Alexander Aciman writes about his experiences with Alexa, a “smart alarm clock” that’s “dumb otherwise.” All of these services are, in one respect or another. It’s in iterating the product that there’s potential for breakthrough growth, and in that respect I have faith in Apple or Google developing their products:
Sometimes Alexa forgets to wake me up in the morning; other times, if the volume hasn’t been turned up all the way, I’ll wake up half an hour late to an alarm that is only one tenth as loud as I want it. But if she loses connection to my WiFi at 3 am, she’ll definitely let me know right away. If someone shouts my name—Alex—across the apartment, it will activate Alexa, although sometimes Alexa will also be activated by arbitrary syllables in ordinary conversation. And if she starts doing something annoying, you’ll have to shout “Alexa, Stop,” six or seven times. Sometimes she’ll play Rod Stewart covers of Ella Fitzgerald songs instead of the Ella Fitzgerald versions, which defies both the alphabet and common sense. She struggles to understand phrases like “rewind” or “maximum volume.”
If I’m feeling sentimental like Rick Blaine, I can ask her what the weather is in Paris, but it takes two separate commands and questions to find out if it will rain or snow in New York. As I read this paragraph aloud to myself, her blue ring has already lit up several times and is blinking in panicked anticipation of hearing an extremely basic request that she won’t be able to fulfill. This is not what artificial intelligence looks like. But what I will concede is that at $49.99, Alexa is one of the best toys for adults, and the world’s best clock radio.

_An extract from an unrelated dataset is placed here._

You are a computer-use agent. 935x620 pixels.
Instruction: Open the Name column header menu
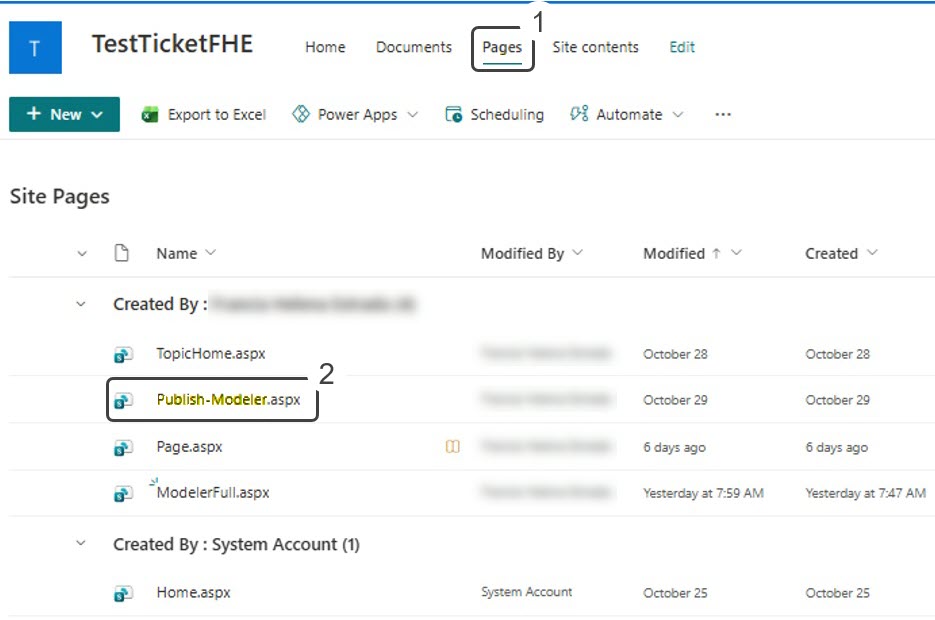pos(186,253)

A thing I thought of recently that I’d love from Siri: the ability to snooze an alarm (or turn off the alarm) with voice. As it stands, my morning alarm goes off in the other room and I have to stumble over and stab at the glass of the screen to hit a very small “Stop” or “Snooze” command. How great would it be if I could simply say, “Snooze for 10 minutes” without going near the device in the first place. These simple developments are the future, I hope.
In one commercial for Google Home a father asks his device how big a blue whale is and is told that it weighs 300,000 pounds. When I asked Alexa the same question, she informed me that there is no real way to estimate the size of a blue whale because whales are so big that they usually need to be cut up into blocks and weighed piece by piece.
Big fan of this.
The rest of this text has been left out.